From: Eric W. Biederman
Date: Tue Oct 07 2014 - 19:42:49 EST


Andy Lutomirski <luto@xxxxxxxxxxxxxx> writes:

> On Tue, Oct 7, 2014 at 3:42 PM, Eric W. Biederman <ebiederm@xxxxxxxxxxxx> wrote:
>> Andy Lutomirski <luto@xxxxxxxxxxxxxx> writes:
>>
>>> On Tue, Oct 7, 2014 at 2:42 PM, Eric W. Biederman <ebiederm@xxxxxxxxxxxx> wrote:
>>>>
>>>> I am squinting and looking this way and that but while I can imagine
>>>> someone more clever than I can think up some unique property of rootfs
>>>> that makes it a little more exploitable than just mounting a ramfs,
>>>> but since you have to be root to exploit those properties I think the
>>>> game is pretty much lost.
>>>
>>> Yes. rootfs might not be empty, it might have totally insane
>>> permissions, and it's globally shared, which makes it into a wonderful
>>> channel to pass things around that shouldn't be passed around.
>>
>> But if only root with proc mounted can reach it... I don't know.
>
> It doesn't have to be global root. It could be userns root.
>
>> There might be a case for setting MNT_LOCKED when we overmount "/"
>> as root but I don't yet see it.
>>
>>> Can non-root do this?

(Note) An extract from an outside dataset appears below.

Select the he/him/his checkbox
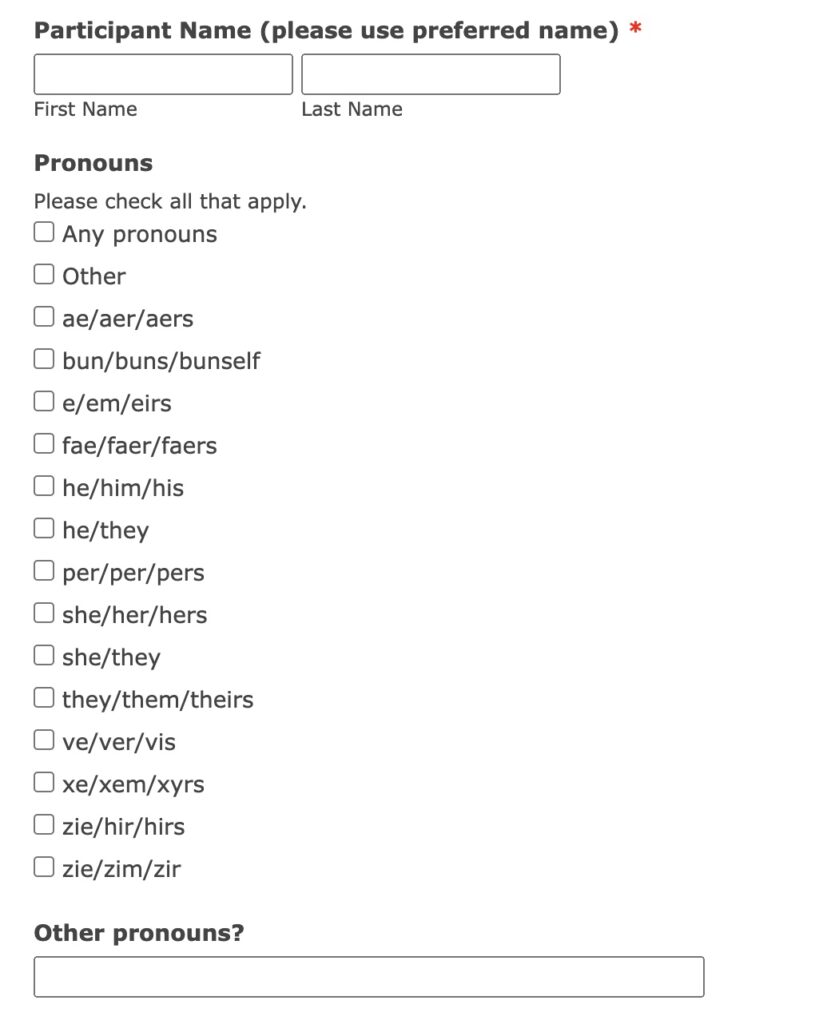Screen dimensions: 815x1024 pyautogui.click(x=44, y=487)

You'd need to be in a userns with a "/" that
>>> isn't MNT_LOCKED. Can this happen on any normal setup?
>>>
>>> FWIW, I think we should unconditionally MNT_LOCKED the root on userns
>>> unshare, even if it's the only mount.
>>
>> To the best of my knowledge MNT_LOCKED is set uncondintially on userns
>> unshare.
>
> Only if list_empty(&old->mnt_expire), whatever that means, I think.

An autofs or nfs automounted mount. Can those ever become root?